Is that even a thing? I have no idea. But defining this (even entirely outside Soss) would make it pretty easy to express this model.
I'm not sure what the problem is (sorry if I'm being dense), I mean product of distributions would pop up everywhere if you consider graphical models right? is the issue that it's potentially hard in general to sample from a product? or that there is no object currently to represent a product of distributions?
Got this to work:
julia> using Distributions
julia> using Soss
julia> import TransformVariables
julia> struct Elastic{T}
L1 :: T
σ :: T
end
julia> function Distributions.logpdf(α::Elastic, x)
ℓ1 = α.L1 * logpdf(Laplace(0,σ), x)
ℓ2 = (1 - α.L1) * logpdf(Normal(0,σ), x)
return ℓ1 + ℓ2
end
julia> # Just a hack to account for another hack
Base.rand(::Elastic) = 0.0
julia> Soss.xform(::Elastic, _data) = TransformVariables.asℝ
julia> mt = @model X begin
n = size(X,1)
k = size(X,2)
p ~ Uniform()
priorScale ~ HalfNormal()
noise ~ HalfNormal()
β ~ Normal(0,priorScale) |> iid(k)
yhat = X * β
y ~ For(n) do j
Normal(yhat[j], noise)
end
end;
julia> m = @model X begin
n = size(X,1)
k = size(X,2)
p ~ Uniform()
priorScale ~ HalfNormal()
noise ~ HalfNormal()
β ~ Elastic(p,priorScale) |> iid(k)
yhat = X * β
y ~ For(n) do j
Normal(yhat[j], noise)
end
end;
julia> X = rand(10,3);
julia> truth = rand(mt(X=X));
julia> post = dynamicHMC(m(X=X), (y=truth.y,));
julia> particles(post)
(priorScale = 0.825 ± 0.57, p = 0.481 ± 0.29, noise = 0.424 ± 0.12, β = Particles{Float64,1000}[0.394 ± 0.38, -0.367 ± 0.27, -0.173 ± 0.34])

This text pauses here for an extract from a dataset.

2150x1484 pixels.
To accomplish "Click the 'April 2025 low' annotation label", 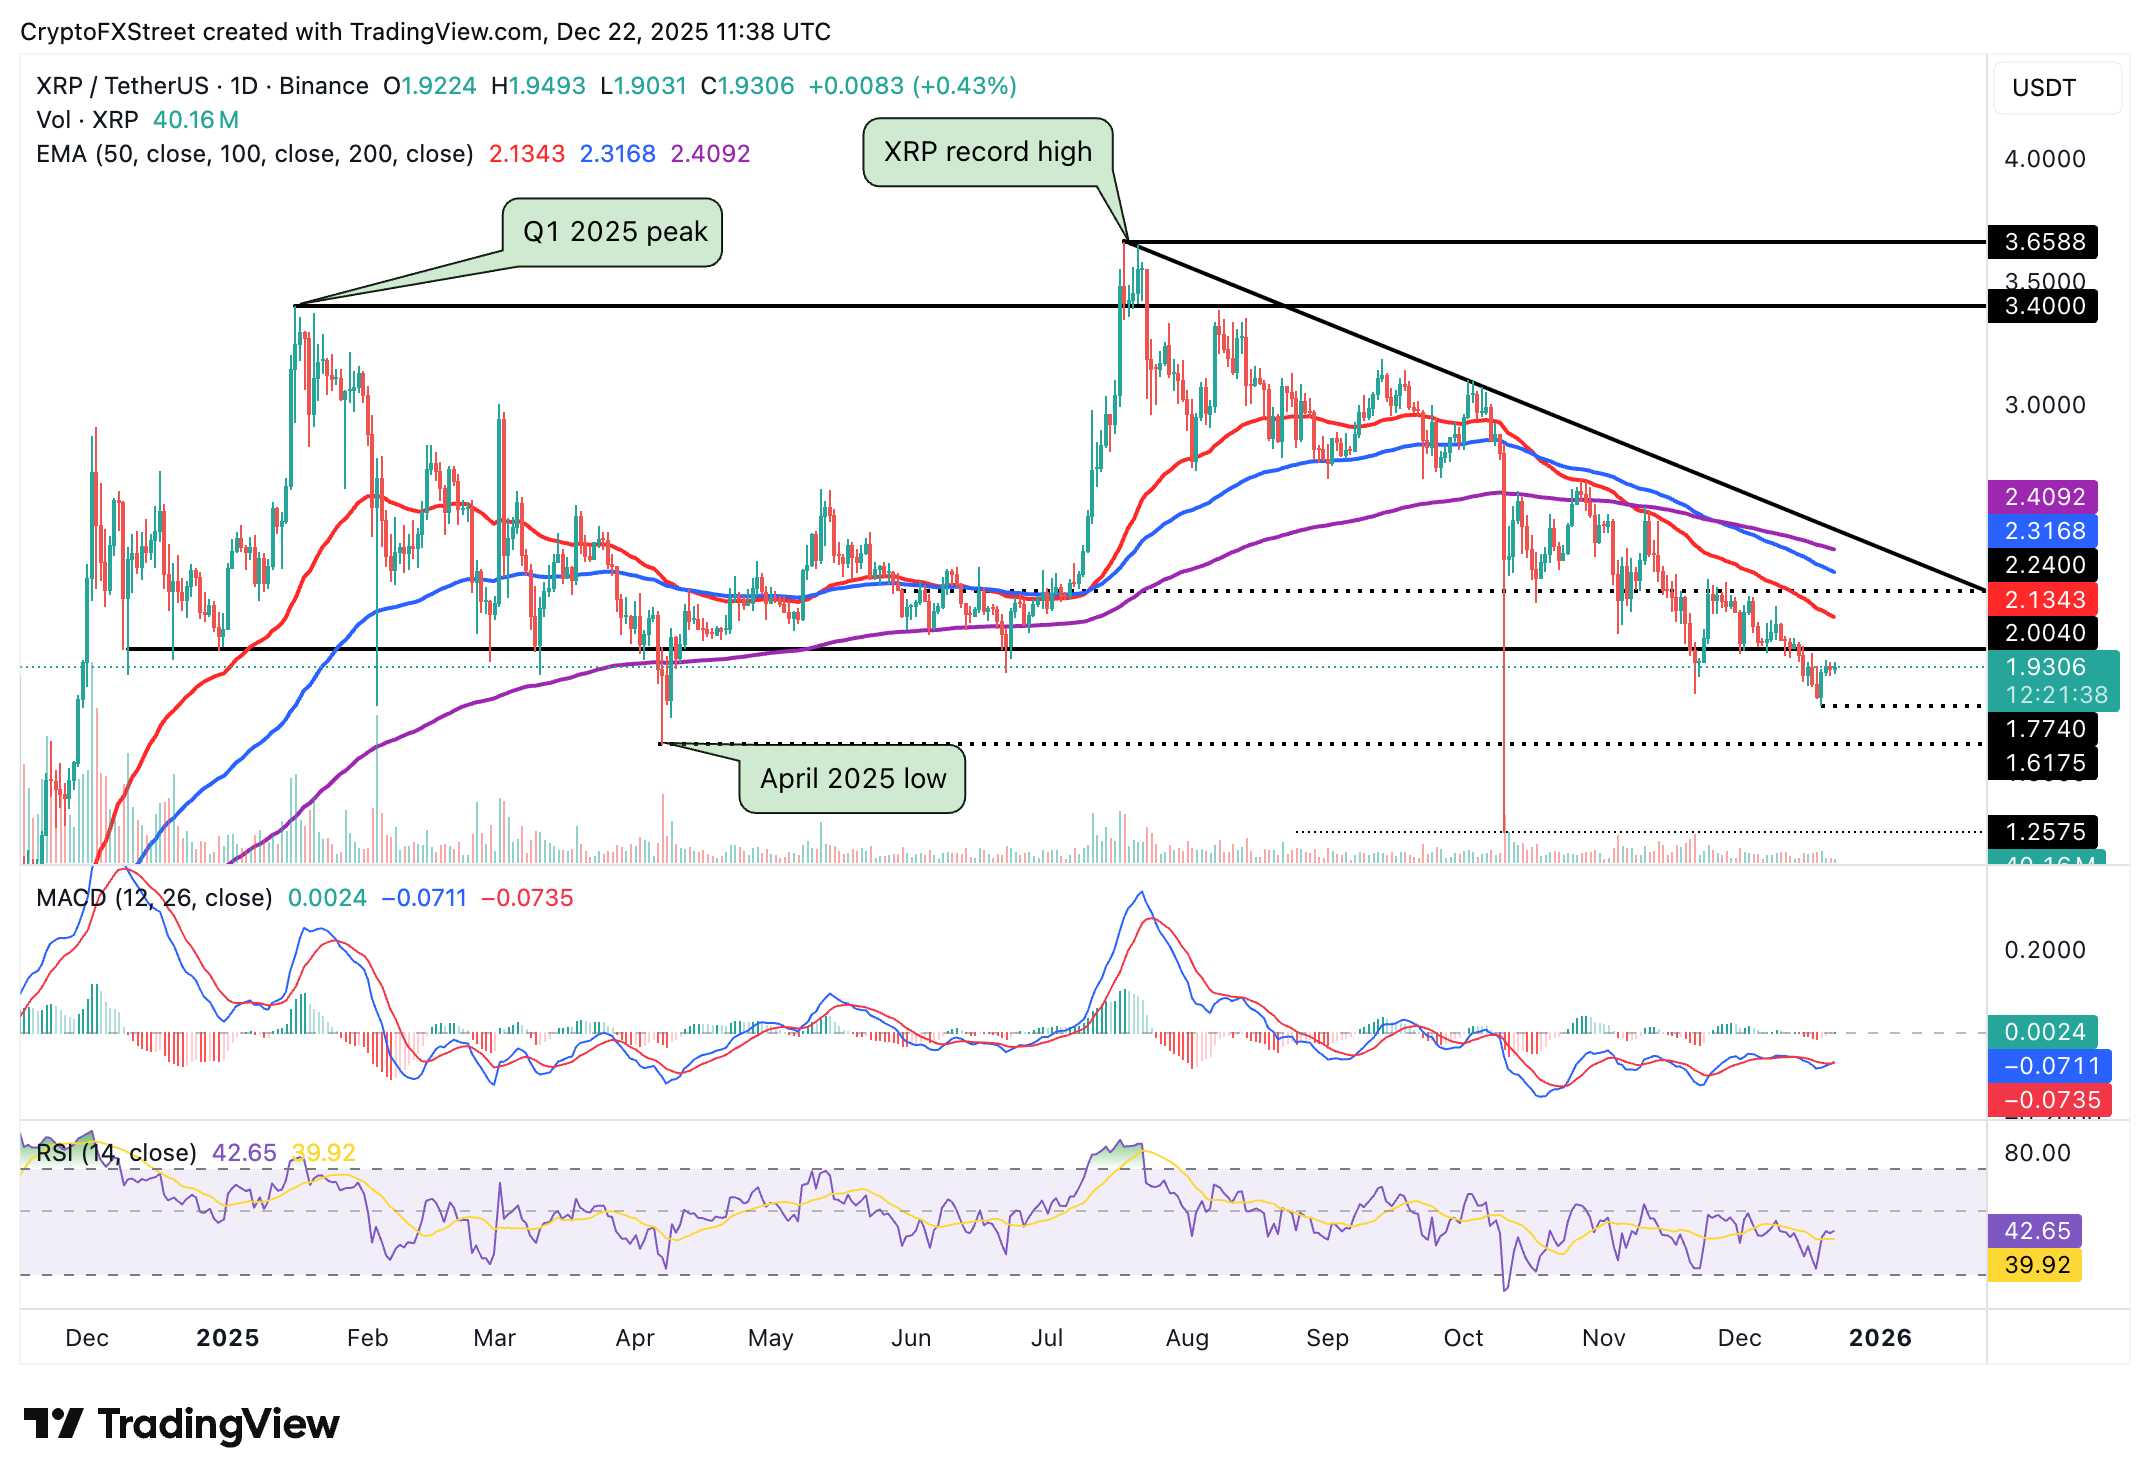I will coord(852,778).
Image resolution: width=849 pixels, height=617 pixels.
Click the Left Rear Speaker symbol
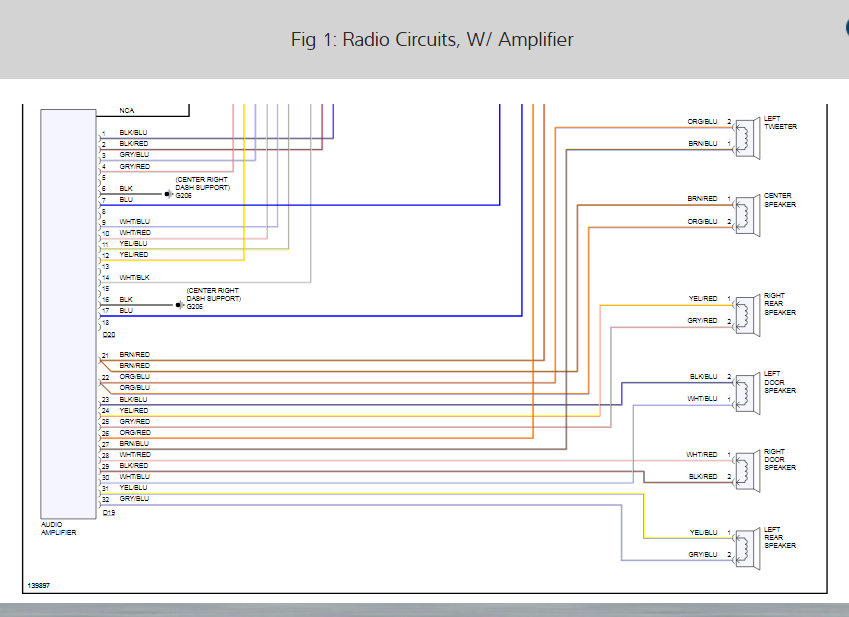pyautogui.click(x=747, y=549)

The product in graphical models is a product distribution, as in tuples. Here it's a product as in multiplication. Gaussian behave nicely for this, but it's not so common. And here it's a bit weirder since we're actually doing fractional exponents.
Anyway, if you work in log space it's nice enough.
Sorry about the rand bit, that's just a hack in dynamicHMC to get a starting point. Probably a way to work around that. And there may be a nice way to sample from "geometric mean" distributions like this, but I'm not sure.
shouldn't the sigma in your logpdf be read from alpha? other than that cool!
(PS: I don't get the distinction between Normal(r; params) * Laplace(x;params) * Normal(x;params) and an undirected graphical model with two nodes but we might be talking past each other and I doubt that it's a very important point).